I'm a little late to this discussion, but am extremely interested and don't feel informed enough yet, but may have a bit to add to the discussion.
I worked last year for a for-profit company that has a mission to provide housing for societal benefit. They use all of the various tax credit programs around the country to do this. Unfortunately, their organization was run by a lot of the "idea" people and few/none of the "how do we actually do this and stay in business" people. I got stuck on a massive hole of a student housing project (not the low-income housing projects I wanted to work on) that lost the company about a million dollars. I became very miserable, deeply depressed actually, and got out in January...two months ago I went to work as a project manager for a sign company.
One thing I learned is that I don't think a business can be for-profit and do social housing projects well. The competing motives eventually become an issue and when investors expect a certain profit margin, the end product will eventually be less than it could be or you will actually go out of business.
One new thing I did learn last year is that sticking all low-income or homeless people together in one area is detrimental to the goal of helping them better their lives. Not sleeping in the rain is about all you provide as they will feed off of one another and usually create a horrible living environment wrought with substance abuse and domestic violence which furthers the cycles rather than breaks it.
One of the standards of our low-income housing projects was that we intermingled full rent tenants with subsidized tenants. Our social worker staff members were adamant about that, and I agree with it.
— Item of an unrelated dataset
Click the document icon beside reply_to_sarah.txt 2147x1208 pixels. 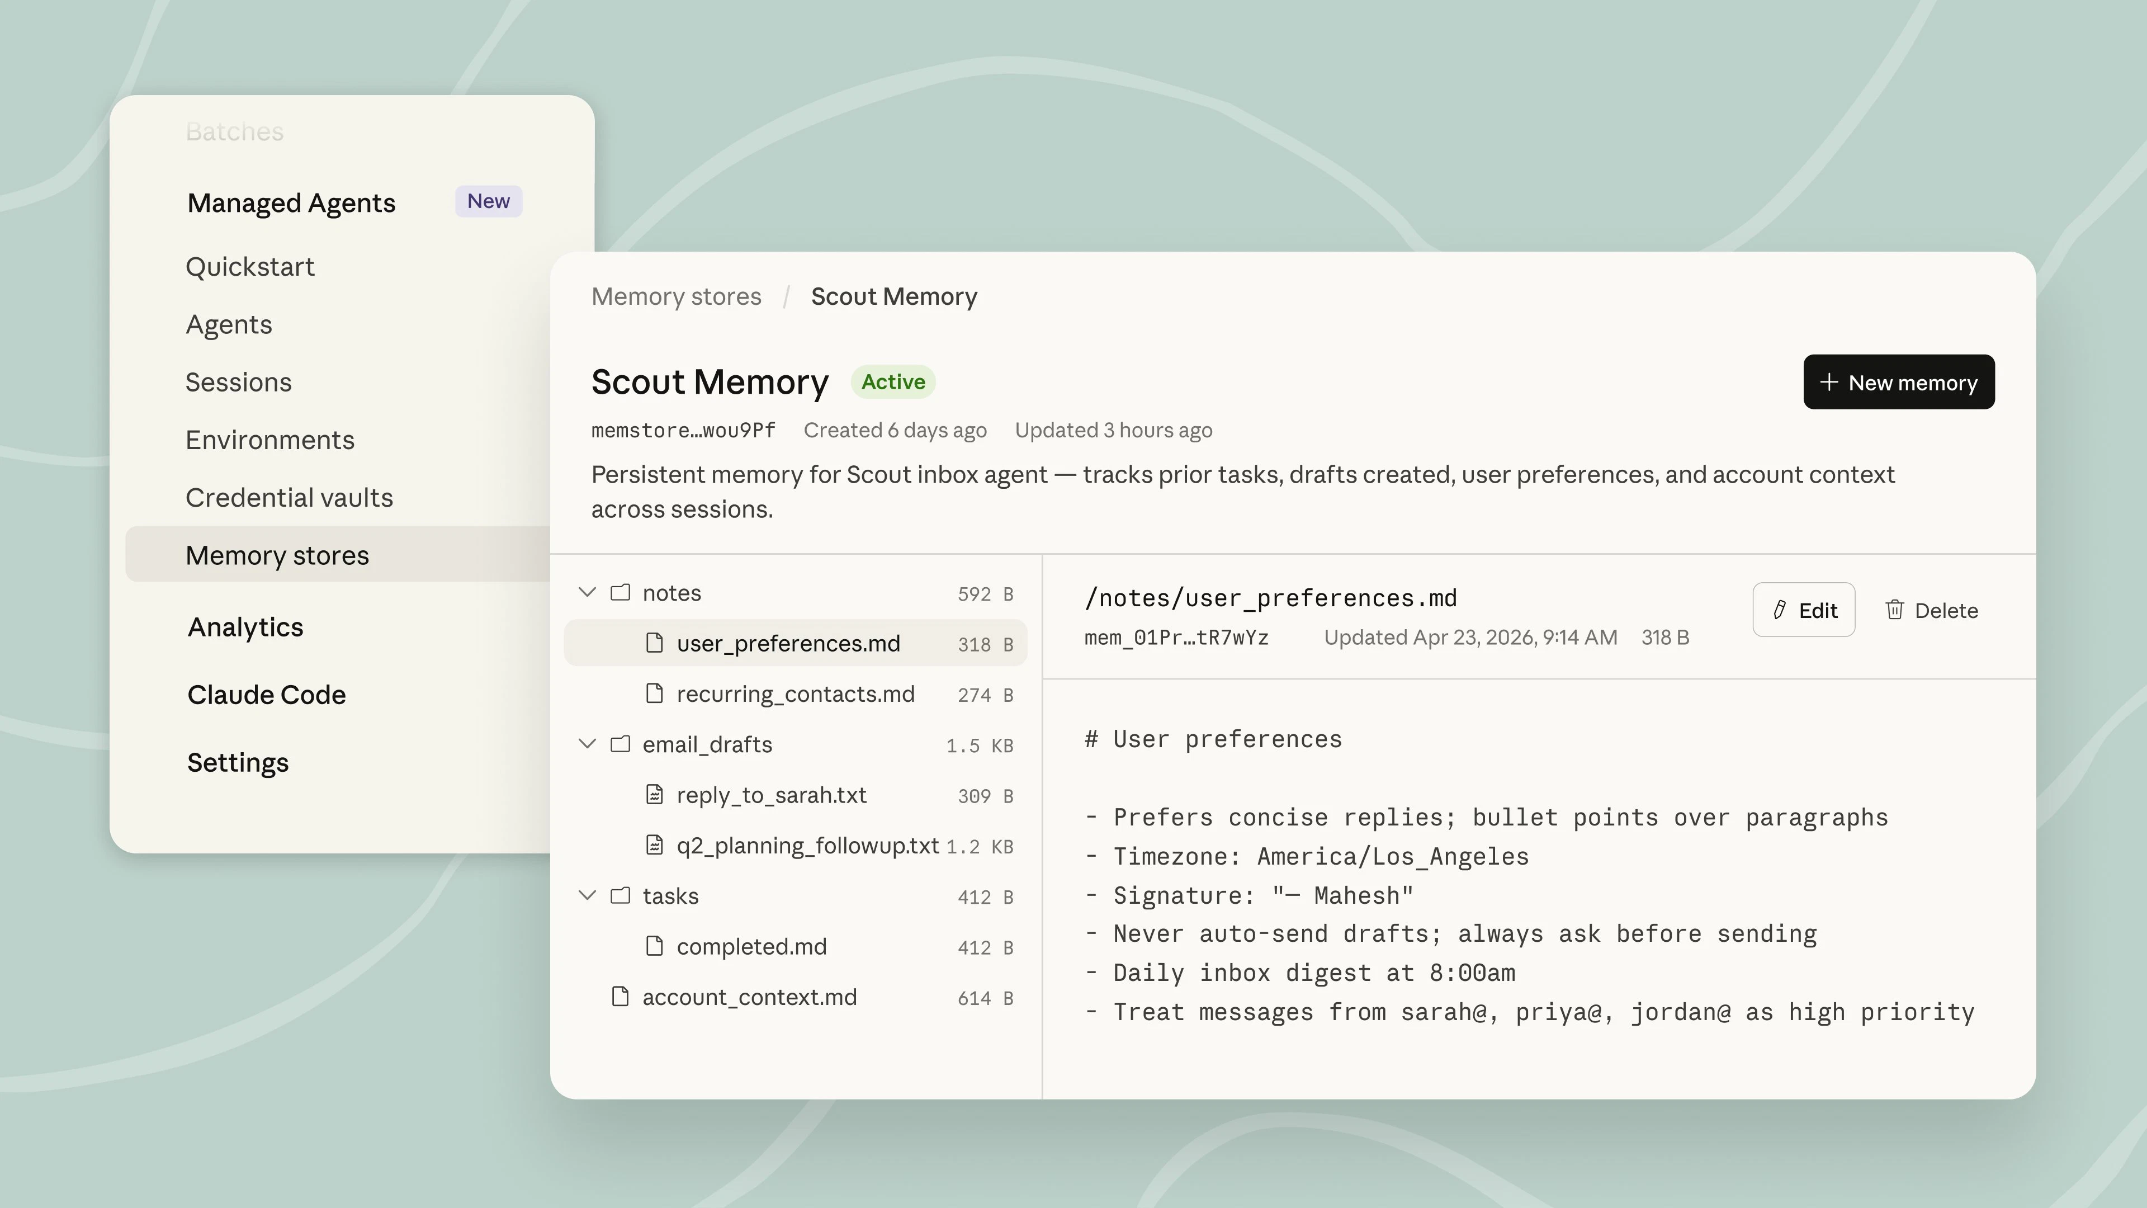click(655, 794)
I am leaning closer and closer to making housing for those in need my life mission (ministry actually). My current job is simply a means to provide for my family until I can get there...which will likely have to be phased in over years, but is also providing me further construction experience. My mother is the executive director for a women's abuse shelter and she can do a lot to help me as well as a good friend of mine who is the director of outreach programs for the largest church in Missouri. They both work daily in the world of homeless and people in need. As a former CPA and finance major, I know how to generate budgets, project cash flow and make it work with lenders.
My current dream is this;
- Create a non-profit organization and seek donations to start with remodeling homes in low-income housing areas to generate rental properties out of them.
- Once a stable portfolio is achieved of normal rent properties, (probably about 3 or 4), make the next one a rent free/low rent facility and find a social organization that can get me connected with a family in need.
- Prove viability/sustainability of this concept while developing the program for improving the rent-free tenants lives. In the meantime, keep remodeling/generating rental properties.
- Once this concept is viable and repeatable, multiply it as much as possible while continuing to accelerate it with outside fundraising.
- After this is working well (hoping after 3 years)...I want to begin actual development of areas for mixed use housing. I would start with a street of about 8 houses. Make 4-6 full rent with 2-4 low rent/rent free.
- Final stage would be full apartment buildings...either through remodel or new construction with the same concepts.
My main purpose of doing this as a non-profit and leaning on private donations is to avoid the bureaucracy and overhead of jumping through those governmental hoops. The central theme will be financial sustainability of current properties while using donations to boost growth. The free/low rent housing will be subsidized by the full rent housing. Basically this model is exactly what my old company did, but without relying on governmental credits and trying to generate a profit. It may limit my ability to leverage and do more, but I think expanding the portfolio of properties over time will have a great deal of effect.
At this point, this is all just me and scribbles on a napkin, but I'm starting to think it through more thoroughly. Actually just writing this all out has been a huge help.